-- start DATA LINES --

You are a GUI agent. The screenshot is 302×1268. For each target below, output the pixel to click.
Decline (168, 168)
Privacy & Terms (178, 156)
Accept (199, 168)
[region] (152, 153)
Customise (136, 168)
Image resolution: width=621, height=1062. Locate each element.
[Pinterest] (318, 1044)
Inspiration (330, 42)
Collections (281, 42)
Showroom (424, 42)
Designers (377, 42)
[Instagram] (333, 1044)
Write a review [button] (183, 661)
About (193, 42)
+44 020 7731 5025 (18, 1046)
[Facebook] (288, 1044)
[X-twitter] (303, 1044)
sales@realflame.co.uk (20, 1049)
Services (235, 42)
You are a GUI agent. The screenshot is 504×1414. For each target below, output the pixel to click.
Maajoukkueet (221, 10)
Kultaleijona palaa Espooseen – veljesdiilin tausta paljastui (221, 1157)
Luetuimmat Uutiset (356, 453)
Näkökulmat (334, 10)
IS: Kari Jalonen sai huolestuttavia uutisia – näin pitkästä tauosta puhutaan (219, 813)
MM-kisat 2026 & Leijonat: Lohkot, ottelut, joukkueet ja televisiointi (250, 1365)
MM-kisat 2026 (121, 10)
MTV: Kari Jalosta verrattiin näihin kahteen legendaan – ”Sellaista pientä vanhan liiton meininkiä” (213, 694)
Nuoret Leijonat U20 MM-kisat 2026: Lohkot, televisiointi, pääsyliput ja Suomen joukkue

-- end DATA LINES --

> **PROBLEM DESCRIPTION**:
Reproduce every row above word for word, with no changes.

> **COMPLETE OUTPUT**:
You are a GUI agent. The screenshot is 302×1268. For each target below, output the pixel to click.
Decline (168, 168)
Privacy & Terms (178, 156)
Accept (199, 168)
[region] (152, 153)
Customise (136, 168)
Image resolution: width=621, height=1062. Locate each element.
[Pinterest] (318, 1044)
Inspiration (330, 42)
Collections (281, 42)
Showroom (424, 42)
Designers (377, 42)
[Instagram] (333, 1044)
Write a review [button] (183, 661)
About (193, 42)
+44 020 7731 5025 (18, 1046)
[Facebook] (288, 1044)
[X-twitter] (303, 1044)
sales@realflame.co.uk (20, 1049)
Services (235, 42)
You are a GUI agent. The screenshot is 504×1414. For each target below, output the pixel to click.
Maajoukkueet (221, 10)
Kultaleijona palaa Espooseen – veljesdiilin tausta paljastui (221, 1157)
Luetuimmat Uutiset (356, 453)
Näkökulmat (334, 10)
IS: Kari Jalonen sai huolestuttavia uutisia – näin pitkästä tauosta puhutaan (219, 813)
MM-kisat 2026 & Leijonat: Lohkot, ottelut, joukkueet ja televisiointi (250, 1365)
MM-kisat 2026 (121, 10)
MTV: Kari Jalosta verrattiin näihin kahteen legendaan – ”Sellaista pientä vanhan liiton meininkiä” (213, 694)
Nuoret Leijonat U20 MM-kisat 2026: Lohkot, televisiointi, pääsyliput ja Suomen joukkue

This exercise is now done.